Turning a blind eye to the problems he was exposing, she said, would have involved ignoring his conscience. He refused to do that.


“Is that heroism? He and I don’t think so,” she said. “He just became a victim of the circumstances.”


Indeed, she doesn’t consider that the reports he was filing involved any sort of special risk. They had discussed the possibility that his pursuits might bring unpleasantness, but she said she never quite thought he would get arrested.


“He began to notice the agents tailing him and the anonymous letters to the authorities complaining about him and he noticed there was some backstage game being played against him,” she said.


“But as a law abiding citizen… he was hoping that if he didn’t violate any legislation as a journalist, if he conducted his journalistic activities according to the law and didn’t let him self step over any boundaries, then he could not be arrested.”


While the international media has identified the Pasko case as a chilling reminder of just how shabby are the states of free speech and access to crucial environmental information in Russia, the hometown press has not been so kind.


With two exceptions, said Galina, the papers in Vladivostok have been at best indifferent. At their worst, they have been rabidly spy-baiting, and have consigned Pasko to the role of traitor.


The worst, however, said Galina, has been state run ORT national television, which recently devoted a segment of its popular tabloid talk show “Chelovek I Zakon” (Man and the Law) to trashing Pasko as a spy.


On ORT’s “Odnako” (However) program, Mikhail Leontiev — who distinguished himself as a televised pro-Putin attack-dog during the 2000 presidential race — also heaped prime-time mud on Pasko.


Such bitterness from the quarters of the state run media jar with Federation Council Speaker Mironov’s earlier hints at leniency — word’s Galina and her husband never put much stock in anyway. But it does offer an insight into the government’s possible discomfort with Pasko’s decision to sit in jail rather than accept its bait of clemency.

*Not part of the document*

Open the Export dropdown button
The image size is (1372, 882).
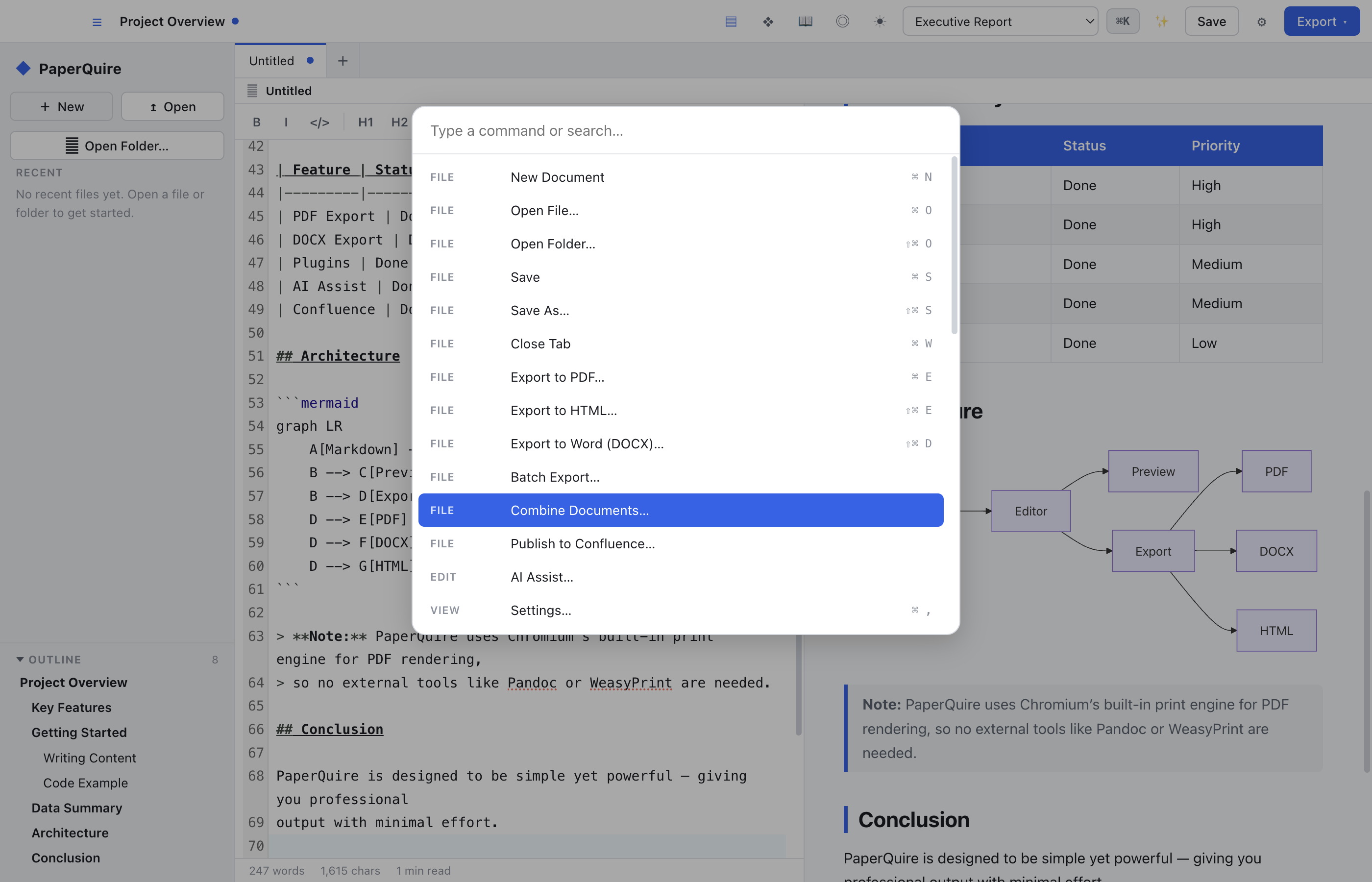coord(1321,22)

“Who is this Mironov anyway,” said Galina. “He’s not the last man in the government. So what? Anyone can stand up and say something, but no one does anything.”

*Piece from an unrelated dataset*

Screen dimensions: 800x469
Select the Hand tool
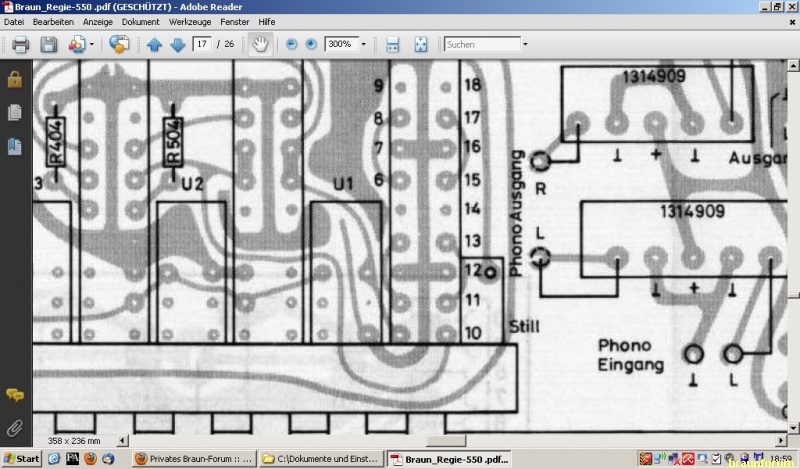coord(260,44)
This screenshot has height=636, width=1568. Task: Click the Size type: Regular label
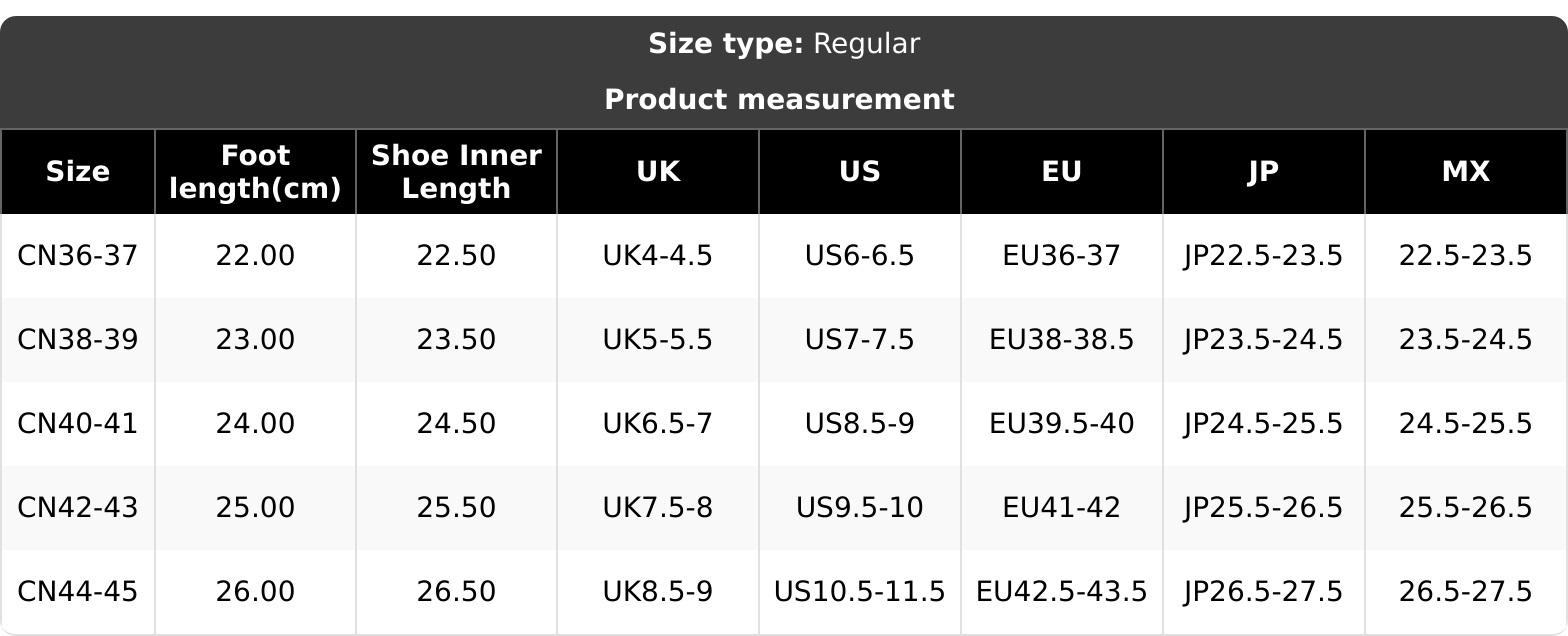pyautogui.click(x=784, y=44)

“There is no understanding of this state,” she added.


In the coming weeks, her husband’s case will be before the Supreme Court, which could lead to his freedom as early as June. Of course, she says, she is optimistic, but that optimism is tempered with a stoic caution — a habit developed, among other places, at her husband’s last trial.


“We expected anything from the state, but we were hoping,” he would be acquitted, she said.


“We even admitted the chance that the verdict would come back guilty because [the court] can’t go against the system, and that would be an indictment of the system,” she said.


“But we didn’t expect him to go to jail — we didn’t expect such baseness. It is over five years now they’ve been persecuting him. There are reasonable limits.”


Because of these experiences, her approach to optimism has become a sort of stern formula.


“I don’t have time to sit and lament my sad fate and the sad fate my family and my husband,” she said. “My oldest son is a student and I have to care for the smaller child so that he doesn’t just grow like grass… I do everything myself. And it takes a lot of time,” she said, concluding, “You can find rescue from any problem in your work, in every day activity. To cry into ones pillow is not a way out. After the black strip always comes the white.”


Judging by Galina’s description of him, it is a creed that Pasko adheres to himself.


“He has a firm character and will not go limp, will not give in,” she said.


While in prison he has been reading copiously and studying the law, and even has ambitions of pursuing a legal career when his case is decided and he is again free. He is also taking copious notes on his life there, and writing legal complaints, both for himself and other prisoners.


“He finds what to do,” she said, and then paused to reconsider the phrasing. “A man can find what needs to be done.”